▸ Task item
Pick up the beginner dance core workout below and extend it from its last line.

▸ Selected excerpt
The third cycle of this workout series is a beginner dance core workout that fuses yoga, bellydance, and bodyweight exercise into one fun and inspiring class. The workouts are designed to be done twice a week, on Tuesdays and Thursdays, for example.

 

New Feature: Post your workout results, comments, and questions to the Breaking Muscle forum.

 

Week 7, Day 1

Crunches 25x

Reverse Crunches 25x

 

Lying Leg Raises - Vertical to Horizontal 25x
Lying Leg Raises - R & L Oblique Diagional Vertical to Horizontal 25x

 

Table Top
Cat Cow
Downward Dog
Downward Dog R Leg Vertical
Downward Dog R Leg Hip Opening
Flip Dog with Low First to 5th Flowing R Arm (4-6x)
Downward Dog
Downward Dog L Leg Vertical
Downward Dog L Leg Hip Opening
Flip Dog with Low First to 5th Flowing L Arm (4-6x)

▸ Data to examine
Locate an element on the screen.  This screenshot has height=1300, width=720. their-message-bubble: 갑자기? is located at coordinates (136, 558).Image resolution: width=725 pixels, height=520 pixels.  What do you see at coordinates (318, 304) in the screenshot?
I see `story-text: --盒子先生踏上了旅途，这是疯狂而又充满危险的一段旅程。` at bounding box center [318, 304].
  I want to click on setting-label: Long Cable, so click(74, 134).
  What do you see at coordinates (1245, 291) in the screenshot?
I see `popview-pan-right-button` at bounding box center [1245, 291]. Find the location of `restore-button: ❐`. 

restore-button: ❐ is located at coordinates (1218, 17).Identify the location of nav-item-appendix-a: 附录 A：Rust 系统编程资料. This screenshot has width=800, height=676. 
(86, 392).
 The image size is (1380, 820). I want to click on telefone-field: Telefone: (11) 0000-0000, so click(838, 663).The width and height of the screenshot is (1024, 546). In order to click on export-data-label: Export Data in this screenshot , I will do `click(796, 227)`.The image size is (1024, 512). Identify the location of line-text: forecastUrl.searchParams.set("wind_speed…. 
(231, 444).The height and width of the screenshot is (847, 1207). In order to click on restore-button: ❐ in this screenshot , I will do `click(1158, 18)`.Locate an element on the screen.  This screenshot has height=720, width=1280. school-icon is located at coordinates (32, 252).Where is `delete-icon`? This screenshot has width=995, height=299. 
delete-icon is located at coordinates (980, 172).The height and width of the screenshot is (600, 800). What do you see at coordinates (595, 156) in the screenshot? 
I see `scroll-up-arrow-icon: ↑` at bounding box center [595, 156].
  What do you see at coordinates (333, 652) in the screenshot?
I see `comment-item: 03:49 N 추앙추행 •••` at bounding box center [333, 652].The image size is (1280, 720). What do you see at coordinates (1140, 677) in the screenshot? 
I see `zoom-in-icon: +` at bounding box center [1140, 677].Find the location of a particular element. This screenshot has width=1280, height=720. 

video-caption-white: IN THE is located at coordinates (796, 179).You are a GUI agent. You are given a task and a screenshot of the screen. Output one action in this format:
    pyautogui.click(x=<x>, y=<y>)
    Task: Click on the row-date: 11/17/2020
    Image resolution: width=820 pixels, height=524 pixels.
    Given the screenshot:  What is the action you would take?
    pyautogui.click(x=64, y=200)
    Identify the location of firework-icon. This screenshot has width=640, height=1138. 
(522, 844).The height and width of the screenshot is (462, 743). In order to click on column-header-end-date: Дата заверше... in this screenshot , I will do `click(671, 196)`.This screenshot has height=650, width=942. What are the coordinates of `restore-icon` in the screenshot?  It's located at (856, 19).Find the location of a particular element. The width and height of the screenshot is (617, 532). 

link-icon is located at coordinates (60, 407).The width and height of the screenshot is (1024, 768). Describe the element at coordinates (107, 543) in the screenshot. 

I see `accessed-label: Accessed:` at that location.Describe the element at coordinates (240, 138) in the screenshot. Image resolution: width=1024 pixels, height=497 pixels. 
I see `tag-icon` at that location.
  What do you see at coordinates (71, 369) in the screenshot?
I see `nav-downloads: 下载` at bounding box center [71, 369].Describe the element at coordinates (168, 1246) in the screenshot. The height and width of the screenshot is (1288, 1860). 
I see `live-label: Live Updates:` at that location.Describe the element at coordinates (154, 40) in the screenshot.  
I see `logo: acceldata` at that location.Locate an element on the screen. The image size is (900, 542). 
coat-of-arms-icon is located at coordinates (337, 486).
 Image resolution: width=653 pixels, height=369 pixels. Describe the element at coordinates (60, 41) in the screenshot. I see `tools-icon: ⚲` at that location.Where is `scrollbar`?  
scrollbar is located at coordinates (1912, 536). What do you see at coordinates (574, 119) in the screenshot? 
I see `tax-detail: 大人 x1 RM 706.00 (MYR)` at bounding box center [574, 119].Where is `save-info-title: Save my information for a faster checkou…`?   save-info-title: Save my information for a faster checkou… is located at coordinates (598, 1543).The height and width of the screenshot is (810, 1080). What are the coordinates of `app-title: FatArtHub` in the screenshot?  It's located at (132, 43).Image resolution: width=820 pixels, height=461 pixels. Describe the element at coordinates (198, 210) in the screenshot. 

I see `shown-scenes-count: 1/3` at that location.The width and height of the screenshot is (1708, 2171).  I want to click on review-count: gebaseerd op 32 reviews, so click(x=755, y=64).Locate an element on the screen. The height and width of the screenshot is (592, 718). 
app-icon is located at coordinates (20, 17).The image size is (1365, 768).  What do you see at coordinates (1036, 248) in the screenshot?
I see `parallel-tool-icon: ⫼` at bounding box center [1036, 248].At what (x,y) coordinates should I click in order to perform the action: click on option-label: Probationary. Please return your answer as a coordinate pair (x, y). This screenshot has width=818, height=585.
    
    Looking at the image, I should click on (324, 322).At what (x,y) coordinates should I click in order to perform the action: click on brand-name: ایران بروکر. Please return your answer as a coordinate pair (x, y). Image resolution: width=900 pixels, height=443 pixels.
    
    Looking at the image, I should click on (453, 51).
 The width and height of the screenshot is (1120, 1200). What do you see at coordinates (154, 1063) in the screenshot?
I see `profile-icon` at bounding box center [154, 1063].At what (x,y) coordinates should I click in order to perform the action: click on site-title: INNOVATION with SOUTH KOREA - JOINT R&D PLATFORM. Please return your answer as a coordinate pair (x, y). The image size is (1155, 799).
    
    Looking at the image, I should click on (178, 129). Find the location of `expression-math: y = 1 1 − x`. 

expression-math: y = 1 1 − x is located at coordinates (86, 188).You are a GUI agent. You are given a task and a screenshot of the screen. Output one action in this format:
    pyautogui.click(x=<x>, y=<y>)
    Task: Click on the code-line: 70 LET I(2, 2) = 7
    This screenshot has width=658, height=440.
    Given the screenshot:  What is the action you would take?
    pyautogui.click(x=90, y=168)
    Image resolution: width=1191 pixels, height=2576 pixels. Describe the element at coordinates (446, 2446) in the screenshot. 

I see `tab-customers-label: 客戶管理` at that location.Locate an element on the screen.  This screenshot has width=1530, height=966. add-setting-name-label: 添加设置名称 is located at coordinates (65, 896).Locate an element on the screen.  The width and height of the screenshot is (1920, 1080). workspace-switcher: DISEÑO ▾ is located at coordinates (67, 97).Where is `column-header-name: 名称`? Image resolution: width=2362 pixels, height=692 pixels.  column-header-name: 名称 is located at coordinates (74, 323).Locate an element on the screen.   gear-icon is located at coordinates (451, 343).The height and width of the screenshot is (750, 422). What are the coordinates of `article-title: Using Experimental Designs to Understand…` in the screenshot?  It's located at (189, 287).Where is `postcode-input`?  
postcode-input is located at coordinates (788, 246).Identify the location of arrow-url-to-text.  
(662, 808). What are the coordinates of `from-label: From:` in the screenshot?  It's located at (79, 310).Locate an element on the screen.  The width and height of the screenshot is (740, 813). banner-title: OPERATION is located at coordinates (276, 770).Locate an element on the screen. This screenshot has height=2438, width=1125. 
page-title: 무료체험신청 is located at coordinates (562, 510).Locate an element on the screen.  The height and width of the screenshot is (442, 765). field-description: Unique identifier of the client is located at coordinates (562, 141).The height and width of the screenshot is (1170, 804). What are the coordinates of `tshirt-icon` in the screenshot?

▸ Response to the exercise
Repeat 3x

 

Week 7, Day 2

Standing Side Bends - R & L

Tadasana to Forward Fold
Hands Walk out to Plank and Walk Back to Forward Fold
25x

 

Elbow Plank R Side
Elbow Plank
Elbow Plank R Side
Extended Arm Plank R Side
Extended Arm Plank
Extended Arm Plank R Side
Extended Arm Plank - Shoulder Taps 10x
Extended Arm Plank - Toe Taps 10x
Repeat 3x

 

Childs Pose
Upward Dog
Downward Dog
Table Top
Cat Cow
Child's Pose

 

The Creative Movement workout is a compilation of dance movement, bellydance, barre, pilates, kettlebells, and yoga. This workout will move through various types of programming for levels beginner to advanced. The goal of the workout is to gain a technical foundation of dance movement, increase fluidity and flexibility, increase overall body strength, and explore your body through various mediums.